--- start of DATA SUPPLIED ---

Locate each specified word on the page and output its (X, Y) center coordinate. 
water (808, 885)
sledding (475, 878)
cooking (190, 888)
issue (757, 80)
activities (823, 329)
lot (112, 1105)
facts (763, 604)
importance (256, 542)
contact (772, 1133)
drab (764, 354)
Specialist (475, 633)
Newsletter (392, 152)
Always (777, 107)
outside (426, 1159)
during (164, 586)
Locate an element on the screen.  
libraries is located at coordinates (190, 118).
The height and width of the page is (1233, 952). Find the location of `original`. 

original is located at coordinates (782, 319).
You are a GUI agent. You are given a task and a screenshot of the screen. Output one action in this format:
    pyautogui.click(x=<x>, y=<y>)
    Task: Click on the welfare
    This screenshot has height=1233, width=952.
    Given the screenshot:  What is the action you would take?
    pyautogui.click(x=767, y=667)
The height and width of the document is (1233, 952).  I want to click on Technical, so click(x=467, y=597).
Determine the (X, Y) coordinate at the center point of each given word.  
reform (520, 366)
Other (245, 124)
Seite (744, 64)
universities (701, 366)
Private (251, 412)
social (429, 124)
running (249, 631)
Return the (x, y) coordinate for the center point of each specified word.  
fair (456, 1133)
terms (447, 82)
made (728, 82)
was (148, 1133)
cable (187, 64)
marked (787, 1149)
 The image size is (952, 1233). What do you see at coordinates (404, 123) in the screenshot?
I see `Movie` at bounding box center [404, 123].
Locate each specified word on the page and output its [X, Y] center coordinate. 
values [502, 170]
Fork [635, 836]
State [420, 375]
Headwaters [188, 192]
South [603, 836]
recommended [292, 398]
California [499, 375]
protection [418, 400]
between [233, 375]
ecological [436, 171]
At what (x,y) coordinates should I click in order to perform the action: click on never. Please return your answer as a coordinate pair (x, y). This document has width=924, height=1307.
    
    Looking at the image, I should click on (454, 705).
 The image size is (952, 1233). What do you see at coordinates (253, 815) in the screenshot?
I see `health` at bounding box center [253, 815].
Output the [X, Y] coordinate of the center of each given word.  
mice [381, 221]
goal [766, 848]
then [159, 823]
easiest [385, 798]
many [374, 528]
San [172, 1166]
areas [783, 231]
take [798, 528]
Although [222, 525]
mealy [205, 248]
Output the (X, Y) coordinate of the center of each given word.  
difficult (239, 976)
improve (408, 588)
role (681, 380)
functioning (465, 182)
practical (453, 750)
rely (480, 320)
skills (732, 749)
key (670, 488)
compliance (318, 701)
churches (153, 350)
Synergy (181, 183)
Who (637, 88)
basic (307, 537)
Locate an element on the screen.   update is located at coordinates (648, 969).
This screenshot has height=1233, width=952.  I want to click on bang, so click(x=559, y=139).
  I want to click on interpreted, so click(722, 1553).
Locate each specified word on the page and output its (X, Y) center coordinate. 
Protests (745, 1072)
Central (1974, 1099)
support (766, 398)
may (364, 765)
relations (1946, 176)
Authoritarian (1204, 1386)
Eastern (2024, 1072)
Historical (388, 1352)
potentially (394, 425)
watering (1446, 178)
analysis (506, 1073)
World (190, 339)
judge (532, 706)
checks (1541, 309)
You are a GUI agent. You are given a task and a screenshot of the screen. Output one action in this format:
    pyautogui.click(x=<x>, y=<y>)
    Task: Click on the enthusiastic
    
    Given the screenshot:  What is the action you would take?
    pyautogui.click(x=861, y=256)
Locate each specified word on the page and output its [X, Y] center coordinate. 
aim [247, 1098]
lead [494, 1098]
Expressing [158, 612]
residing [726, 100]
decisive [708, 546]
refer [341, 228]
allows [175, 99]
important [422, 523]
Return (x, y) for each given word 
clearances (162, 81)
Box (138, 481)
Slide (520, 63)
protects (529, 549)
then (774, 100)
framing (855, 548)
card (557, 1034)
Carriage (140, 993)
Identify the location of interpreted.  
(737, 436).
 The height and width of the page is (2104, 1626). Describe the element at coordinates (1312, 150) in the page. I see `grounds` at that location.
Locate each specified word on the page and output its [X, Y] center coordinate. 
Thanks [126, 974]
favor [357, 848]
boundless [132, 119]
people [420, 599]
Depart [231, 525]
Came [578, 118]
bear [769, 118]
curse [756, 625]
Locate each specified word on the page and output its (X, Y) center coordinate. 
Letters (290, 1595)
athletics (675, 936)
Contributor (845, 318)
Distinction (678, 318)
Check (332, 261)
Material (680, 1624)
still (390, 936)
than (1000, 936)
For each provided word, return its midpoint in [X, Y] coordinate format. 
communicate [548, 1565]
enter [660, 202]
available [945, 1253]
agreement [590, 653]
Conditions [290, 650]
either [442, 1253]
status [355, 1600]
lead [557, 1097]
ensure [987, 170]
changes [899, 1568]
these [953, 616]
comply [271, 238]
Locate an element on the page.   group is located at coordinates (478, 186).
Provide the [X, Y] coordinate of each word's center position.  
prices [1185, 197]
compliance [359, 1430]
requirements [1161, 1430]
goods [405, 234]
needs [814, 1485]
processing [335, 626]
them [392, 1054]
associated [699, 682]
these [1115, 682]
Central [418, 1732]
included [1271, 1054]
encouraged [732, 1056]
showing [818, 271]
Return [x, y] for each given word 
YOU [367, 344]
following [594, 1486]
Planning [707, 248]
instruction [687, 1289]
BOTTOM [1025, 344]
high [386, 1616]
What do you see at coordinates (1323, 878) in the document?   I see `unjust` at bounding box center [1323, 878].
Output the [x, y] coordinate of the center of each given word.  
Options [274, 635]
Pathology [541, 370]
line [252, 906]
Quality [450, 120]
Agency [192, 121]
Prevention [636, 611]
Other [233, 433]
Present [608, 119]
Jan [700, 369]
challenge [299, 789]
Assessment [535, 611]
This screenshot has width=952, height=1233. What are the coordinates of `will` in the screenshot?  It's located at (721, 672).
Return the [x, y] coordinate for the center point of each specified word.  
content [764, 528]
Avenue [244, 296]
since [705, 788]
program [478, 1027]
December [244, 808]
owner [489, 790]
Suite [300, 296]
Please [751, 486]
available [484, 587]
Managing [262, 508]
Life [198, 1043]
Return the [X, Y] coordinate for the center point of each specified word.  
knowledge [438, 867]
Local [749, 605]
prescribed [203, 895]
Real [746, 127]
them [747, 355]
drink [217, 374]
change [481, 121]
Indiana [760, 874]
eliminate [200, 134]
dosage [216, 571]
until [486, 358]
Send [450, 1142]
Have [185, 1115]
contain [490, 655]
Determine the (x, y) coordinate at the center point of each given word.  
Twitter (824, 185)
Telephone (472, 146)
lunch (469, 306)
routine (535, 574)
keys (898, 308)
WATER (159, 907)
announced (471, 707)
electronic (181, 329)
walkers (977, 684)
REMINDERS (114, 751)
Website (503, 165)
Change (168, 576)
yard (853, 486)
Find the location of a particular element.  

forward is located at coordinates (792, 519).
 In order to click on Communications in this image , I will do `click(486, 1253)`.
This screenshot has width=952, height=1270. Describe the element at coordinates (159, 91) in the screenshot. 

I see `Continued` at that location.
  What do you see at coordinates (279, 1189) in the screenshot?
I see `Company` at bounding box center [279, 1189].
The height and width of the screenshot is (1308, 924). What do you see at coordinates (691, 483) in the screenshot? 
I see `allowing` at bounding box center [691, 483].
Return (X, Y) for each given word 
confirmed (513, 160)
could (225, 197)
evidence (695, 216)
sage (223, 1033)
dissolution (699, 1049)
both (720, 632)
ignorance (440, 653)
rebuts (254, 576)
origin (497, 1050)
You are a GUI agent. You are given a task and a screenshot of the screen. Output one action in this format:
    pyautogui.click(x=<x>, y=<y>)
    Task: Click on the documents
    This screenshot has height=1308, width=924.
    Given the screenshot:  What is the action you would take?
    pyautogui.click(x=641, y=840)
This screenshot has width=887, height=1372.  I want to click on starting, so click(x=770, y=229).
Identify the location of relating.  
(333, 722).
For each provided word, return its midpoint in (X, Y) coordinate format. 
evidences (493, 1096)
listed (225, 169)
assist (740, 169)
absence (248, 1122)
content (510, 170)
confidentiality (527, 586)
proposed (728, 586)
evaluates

--- end of DATA SUPPLIED ---

(SHORT EXERCISE):
Update the items from the line with "them [392, 1054]" up to and including the line with "forward is located at coordinates (792, 519)." by changing "center point" to "midpoint" and keeping everything else the same.

(RESPONSE BELOW):
them [392, 1054]
associated [699, 682]
these [1115, 682]
Central [418, 1732]
included [1271, 1054]
encouraged [732, 1056]
showing [818, 271]
Return [x, y] for each given word 
YOU [367, 344]
following [594, 1486]
Planning [707, 248]
instruction [687, 1289]
BOTTOM [1025, 344]
high [386, 1616]
What do you see at coordinates (1323, 878) in the document?   I see `unjust` at bounding box center [1323, 878].
Output the [x, y] coordinate of the center of each given word.  
Options [274, 635]
Pathology [541, 370]
line [252, 906]
Quality [450, 120]
Agency [192, 121]
Prevention [636, 611]
Other [233, 433]
Present [608, 119]
Jan [700, 369]
challenge [299, 789]
Assessment [535, 611]
This screenshot has width=952, height=1233. What are the coordinates of `will` in the screenshot?  It's located at (721, 672).
Return the [x, y] coordinate for the midpoint of each specified word.  
content [764, 528]
Avenue [244, 296]
since [705, 788]
program [478, 1027]
December [244, 808]
owner [489, 790]
Suite [300, 296]
Please [751, 486]
available [484, 587]
Managing [262, 508]
Life [198, 1043]
Return the [X, Y] coordinate for the midpoint of each specified word.  
knowledge [438, 867]
Local [749, 605]
prescribed [203, 895]
Real [746, 127]
them [747, 355]
drink [217, 374]
change [481, 121]
Indiana [760, 874]
eliminate [200, 134]
dosage [216, 571]
until [486, 358]
Send [450, 1142]
Have [185, 1115]
contain [490, 655]
Determine the (x, y) coordinate at the midpoint of each given word.  
Twitter (824, 185)
Telephone (472, 146)
lunch (469, 306)
routine (535, 574)
keys (898, 308)
WATER (159, 907)
announced (471, 707)
electronic (181, 329)
walkers (977, 684)
REMINDERS (114, 751)
Website (503, 165)
Change (168, 576)
yard (853, 486)
Find the location of a particular element.  

forward is located at coordinates (792, 519).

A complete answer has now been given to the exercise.